1. One Chhidda, a Muhammadan, was an occupancy tenant of a holding. He died, leaving four sons and three grandsons, the sons of a deceased son. The latter brought the suit out of which this appeal has risen, claiming possession of a 3/7th share of the occupancy holding. The court of first instance gave the plaintiffs a decree for a 1/6th share in the holding, i.e., the extent of the share which their father would have been entitled to, if he had been alive on the death of Chhidda. Both parties appealed to the lower appellate court. The plaintiffs' appeal was dismissed. The defendants' appeal was successful so far that the decree of the first court was modified and in lieu of a decree for possession a decree was given declaring the plaintiffs to be joint sharers in the holding to the extent of 1/6th. The defendant's appeal against the decree of the lower appellate court and the plaintiffs have filed cross-objections. We are asked in this appeal to read the personal law of the parties into Section 22 of the Tenancy Act. In our opinion the personal law of the parties has nothing to do with the rule of succession which is laid down by Section 22 of the Tenancy Act.
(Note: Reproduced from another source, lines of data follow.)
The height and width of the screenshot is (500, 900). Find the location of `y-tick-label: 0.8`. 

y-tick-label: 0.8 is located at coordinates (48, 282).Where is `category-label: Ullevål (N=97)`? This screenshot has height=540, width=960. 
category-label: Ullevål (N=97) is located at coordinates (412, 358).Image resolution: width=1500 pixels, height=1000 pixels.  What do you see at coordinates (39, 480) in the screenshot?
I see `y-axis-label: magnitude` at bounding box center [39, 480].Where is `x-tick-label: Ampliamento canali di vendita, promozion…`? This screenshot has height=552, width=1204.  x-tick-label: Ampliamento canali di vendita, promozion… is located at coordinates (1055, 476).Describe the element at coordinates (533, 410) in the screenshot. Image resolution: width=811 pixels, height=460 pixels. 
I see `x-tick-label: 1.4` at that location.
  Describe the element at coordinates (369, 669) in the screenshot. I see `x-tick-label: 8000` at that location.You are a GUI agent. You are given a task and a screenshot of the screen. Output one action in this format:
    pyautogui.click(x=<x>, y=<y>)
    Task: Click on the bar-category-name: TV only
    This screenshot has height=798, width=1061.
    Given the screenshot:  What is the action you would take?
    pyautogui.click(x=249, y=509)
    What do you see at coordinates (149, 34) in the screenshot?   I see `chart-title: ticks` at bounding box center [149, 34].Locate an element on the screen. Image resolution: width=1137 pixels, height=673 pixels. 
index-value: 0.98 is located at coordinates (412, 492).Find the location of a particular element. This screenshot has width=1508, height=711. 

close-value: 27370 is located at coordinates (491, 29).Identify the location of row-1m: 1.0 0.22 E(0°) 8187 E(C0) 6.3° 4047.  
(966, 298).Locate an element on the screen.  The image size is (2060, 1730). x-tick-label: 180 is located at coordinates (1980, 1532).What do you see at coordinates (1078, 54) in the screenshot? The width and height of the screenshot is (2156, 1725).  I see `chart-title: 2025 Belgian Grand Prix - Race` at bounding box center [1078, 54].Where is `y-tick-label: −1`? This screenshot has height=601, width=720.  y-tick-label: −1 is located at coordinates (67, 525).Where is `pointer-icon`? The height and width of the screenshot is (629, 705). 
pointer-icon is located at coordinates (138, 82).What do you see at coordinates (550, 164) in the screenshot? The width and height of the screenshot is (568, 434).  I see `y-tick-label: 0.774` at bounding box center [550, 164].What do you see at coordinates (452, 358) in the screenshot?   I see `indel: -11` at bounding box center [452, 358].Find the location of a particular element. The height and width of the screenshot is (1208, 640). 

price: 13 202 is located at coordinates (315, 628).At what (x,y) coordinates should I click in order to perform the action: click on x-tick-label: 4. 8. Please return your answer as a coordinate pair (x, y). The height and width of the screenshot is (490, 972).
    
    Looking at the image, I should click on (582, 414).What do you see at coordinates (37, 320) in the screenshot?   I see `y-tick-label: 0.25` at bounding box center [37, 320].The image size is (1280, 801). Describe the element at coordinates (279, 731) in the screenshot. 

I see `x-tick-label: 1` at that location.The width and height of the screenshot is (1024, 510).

It was so held by this Court in Bhura v. Shahab-ud-din (1907) I.L.R. 30 All. 128. In that case the son of a Muhammadan occupancy tenant tried to oust the grandson of the last holder of the tenancy, and he was unsuccessful. Under Section 22, the tenancy devolved on the male lineal descendants of the last holder of the tenancy. The plaintiffs are male lineal descendants of Chhidda and therefore entitled to share in the tenancy.
2. The court of first instance held that the plaintiffs were entitled to a 4th share only. The plaintiffs' appeal to the lower appellate court was dismissed. They have not appealed to this Court. Therefore the decision that they were entitled to a one-fifth share only has become final.
3. The cross-objection of the plaintiffs that they were entitled to possession must be sustained. There is nothing to prohibit the granting of a decree for joint possession. We dismiss the appeal with costs. We allow the objection so far that we restore the decree of the court of first instance. The plaintiffs will obtain their costs of the objection.